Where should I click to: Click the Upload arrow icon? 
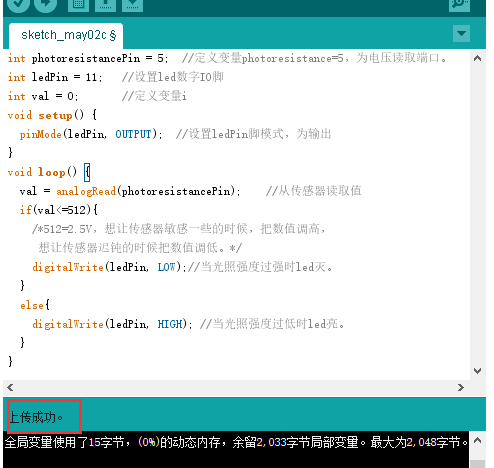click(46, 4)
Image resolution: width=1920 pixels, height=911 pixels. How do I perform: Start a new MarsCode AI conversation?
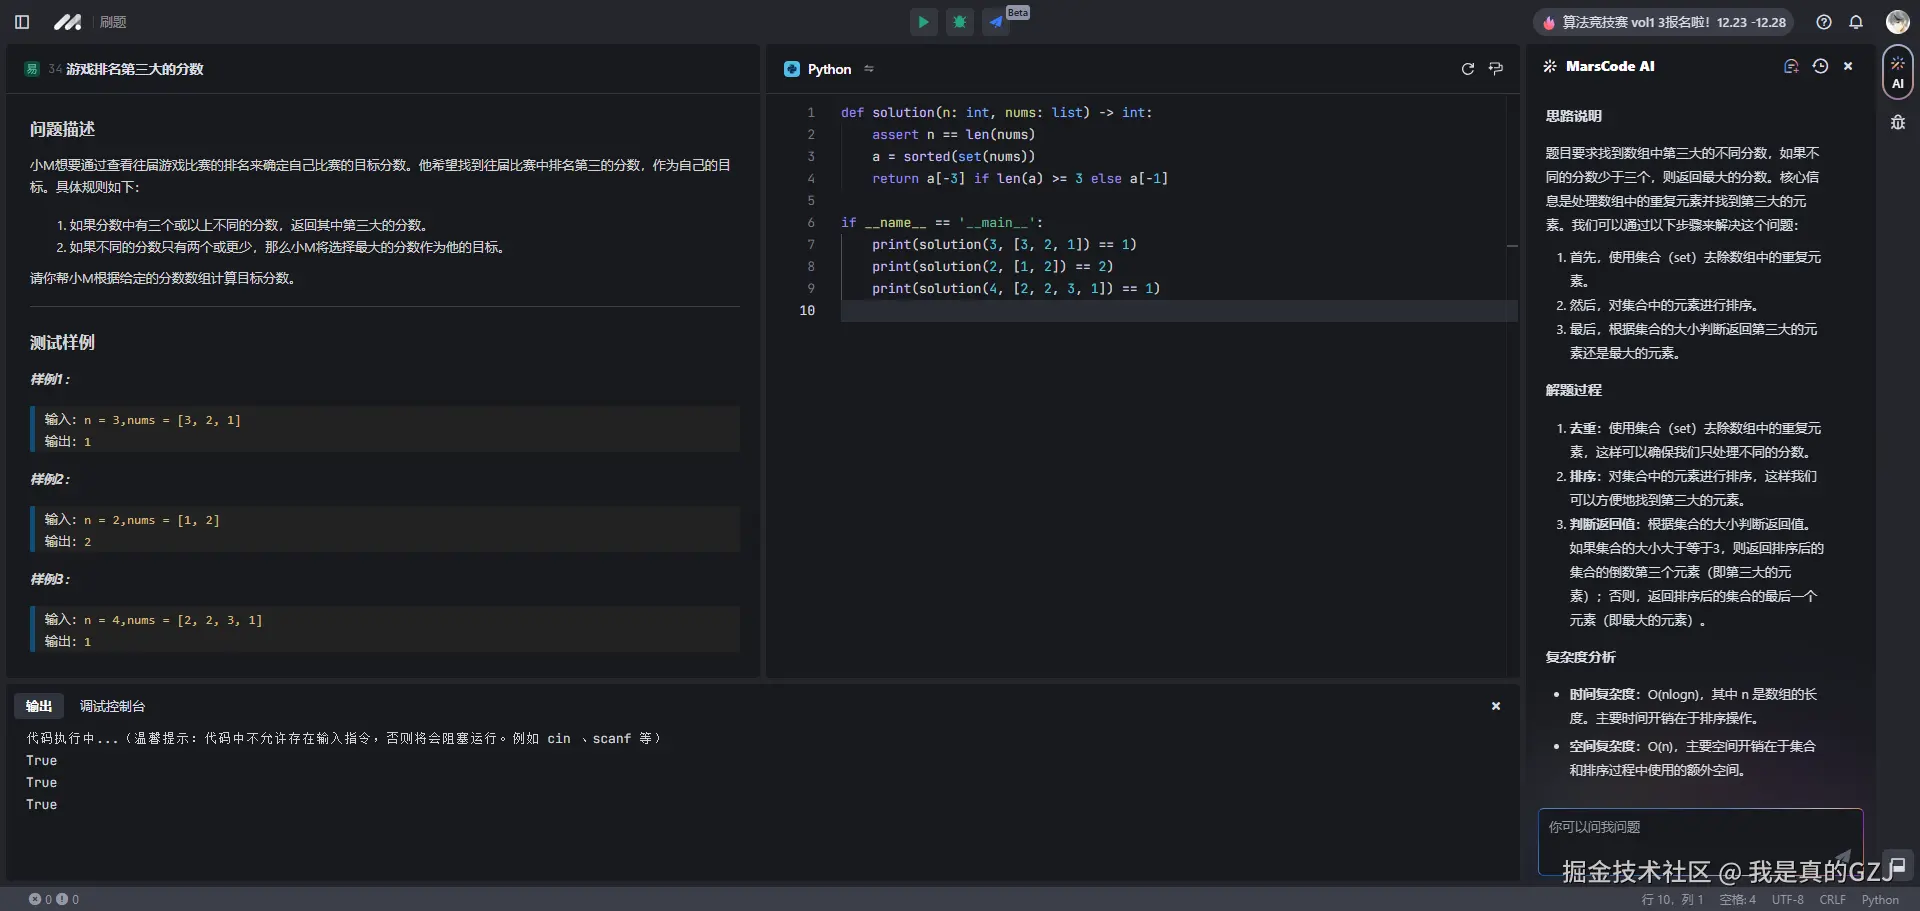1791,66
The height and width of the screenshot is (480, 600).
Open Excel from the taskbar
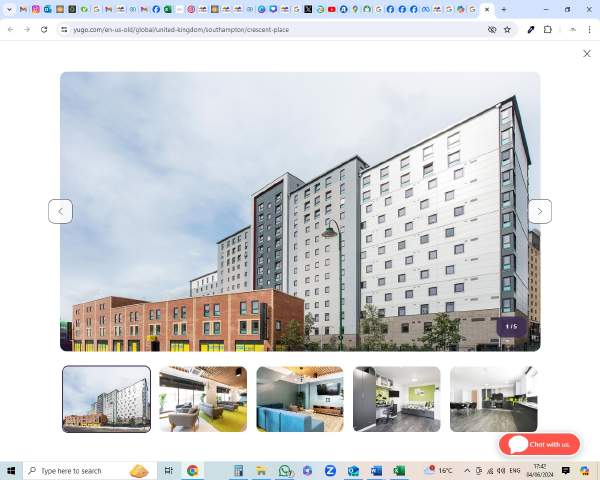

· · ·

What you should do: Line for line, restate the data above and omit every picture.

Your solution:
Where should I click to: Click the Upload arrow icon? 
click(46, 4)
Image resolution: width=1920 pixels, height=911 pixels. How do I perform: Start a new MarsCode AI conversation?
1791,66
The height and width of the screenshot is (480, 600).
Open Excel from the taskbar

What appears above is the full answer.